CHOP IN AUDIENCE: If I can make some suggestions… (Then ‘Chop in Audience’ lists about five different possibilities of what other overly analytical themes the book could be about. The audience groans.)
CHOP IN AUDIENCE: (When he’s finally finished his list) Do you agree?
BERNHARD SCHLINK: Whatever problems or topics the readers find in my books, well… fine… (he waits and thinks). But no. The book is about the Holocaust. I’m sorry to disappoint you.
Everyone laughs. I hope Chop feels embarrassed.
Schlink is now asked a question about the movie. How he feels about it? Whether it does the book justice?
He says: ‘As an author you must not expect to find the images in your mind to be on the screen. But I do think he (the director) found very good images.’
Then we get another chop question.
CHOP IN AUDIENCE NUMBER TWO: Did you consider swapping an older woman and a younger boy, for a younger woman and an older boy?
BERNHARD SCHLINK: I didn’t consider that.
CHOP IN AUDIENCE NUMBER TWO: Why not?
BERNHARD SCHLINK: It’s hard to explain why I didn’t consider what I didn’t consider.
Someone else asks if he writes using a plot or simply with stream of consciousness. (This question is asked of just about every author I see, and I’m amazed at how many different answers I hear to the same question.)

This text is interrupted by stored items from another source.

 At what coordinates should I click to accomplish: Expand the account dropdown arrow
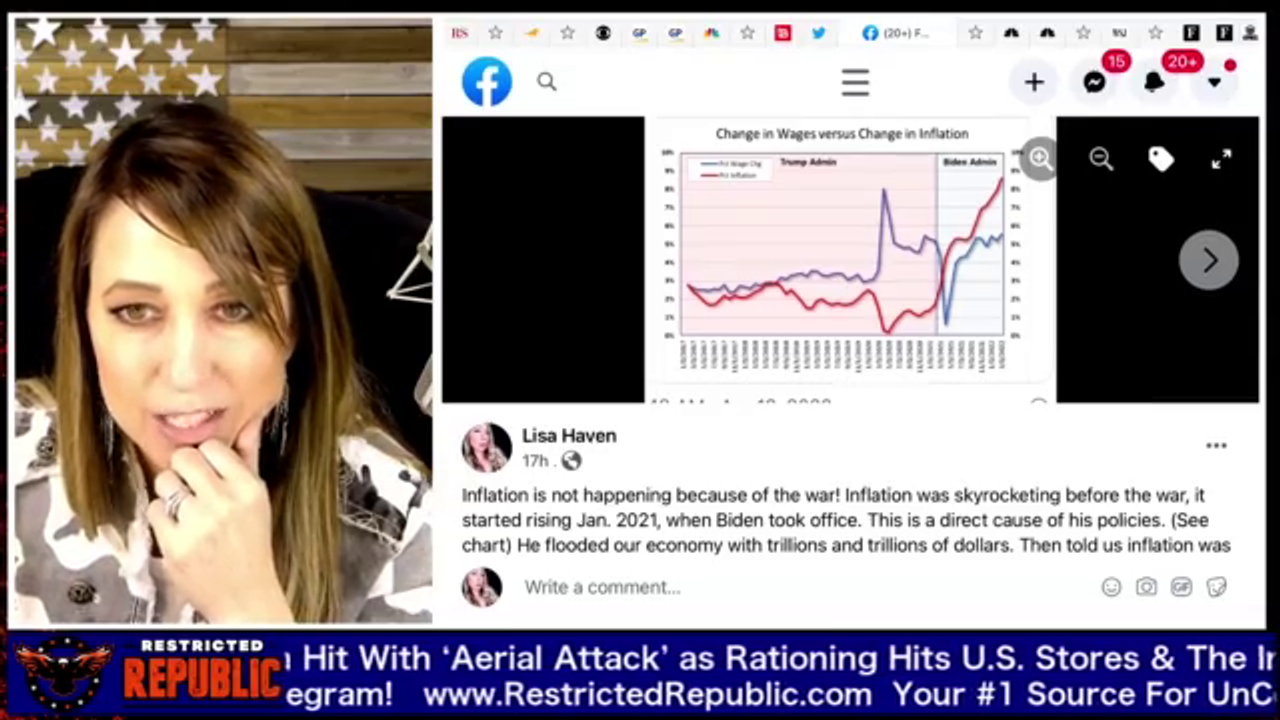coord(1214,83)
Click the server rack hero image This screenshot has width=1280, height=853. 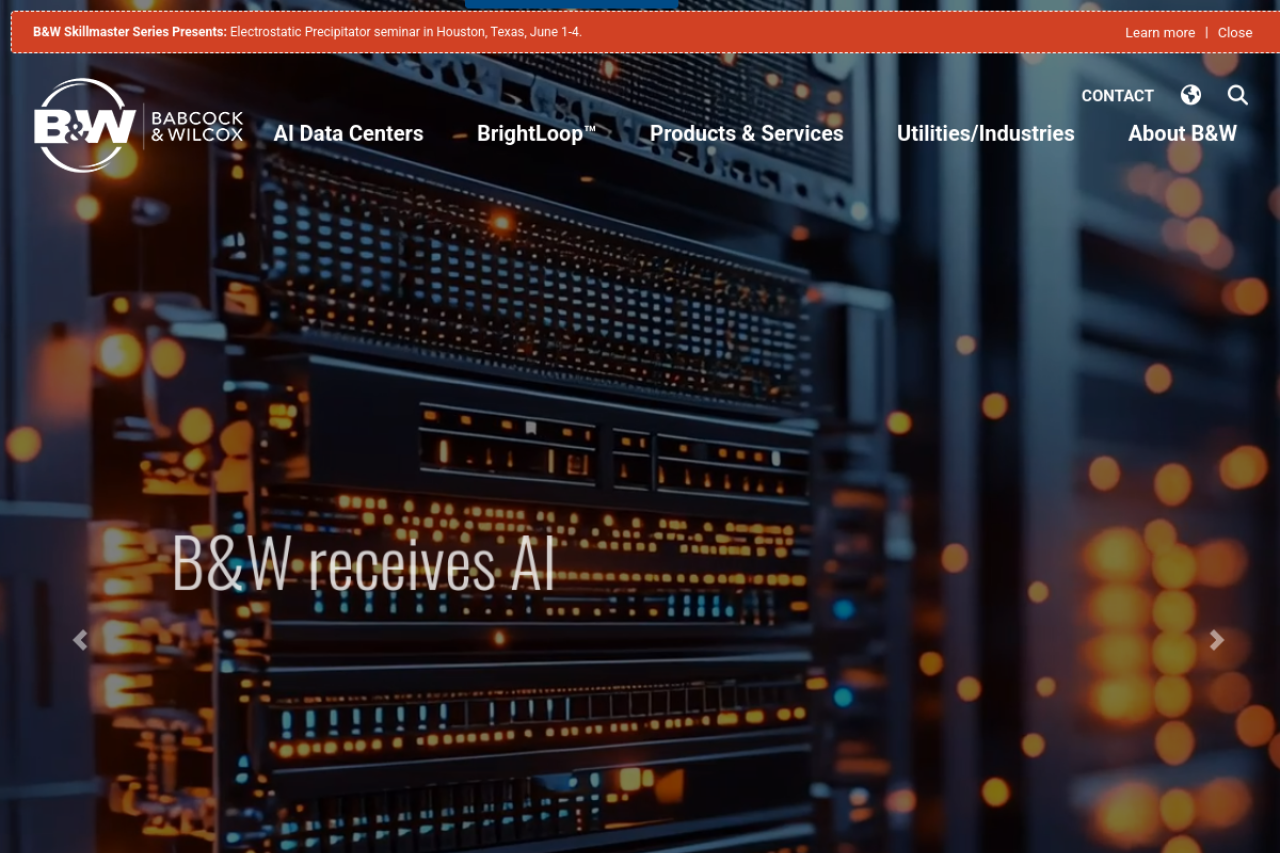pos(640,380)
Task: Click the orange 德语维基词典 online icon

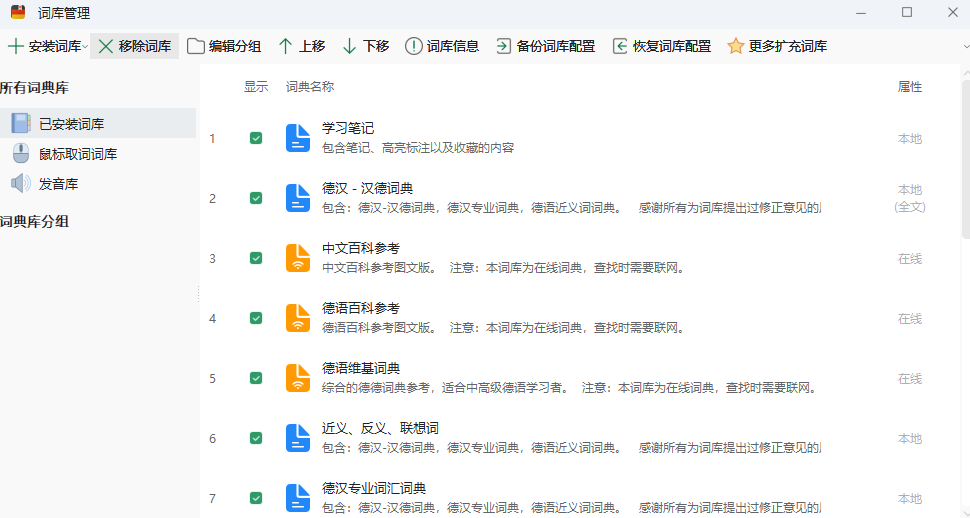Action: pos(298,378)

B.S: I always write with plot. When John Boyne wrote The Boy in the Striped Pyjamas, he wrote it in a frenzy in two and a half days, with no plot. I don’t do that. Then he says: ‘I am not interested in my own process of writing. It was the opposite when I was a lawyer.’
He says one of the overriding themes in all his books seems to be the conflict between loyalty and justice.
‘Our world wants justice. We don’t accept fate anymore.’ He uses a bad harvest as an example. ‘A hundred years ago if yo
u had a bad harvest, it was fate. Today we demand subsidies. We do not accept fate.’
Someone asks him a question about how he feels about the translation of the book into English. He says he has some issues with it, but they are mostly unavoidable.
For example, the title of The Reader. In German it’s called ‘Der Vorleser’, which means a reader, but also means, ‘someone who reads aloud’. And there is no single word for that in English. So already the title is a compromise for him.
He also says that in the English translated version she calls him ‘kid’ all the time. In German, the word he used was ‘jongseun’. (Sp? Sorry, my German is crap to non-existent.) He says there’s a tenderness in the word ‘jongseun’ but there is no decent english translation, which is how they ended up with the word ‘kid’. Which he personally finds quite violent and not endearing enough.
He’s a fascinating man, and my hour with him ends too soon. I spot him the following day, as I sit on the pavement outside a venue, drinking a take-away tea between sessions. He gets into a car two feet away from me. I grin like a mad woman and wave at him. He smiles politely at me and is then whisked away by his publicist. I feel lucky.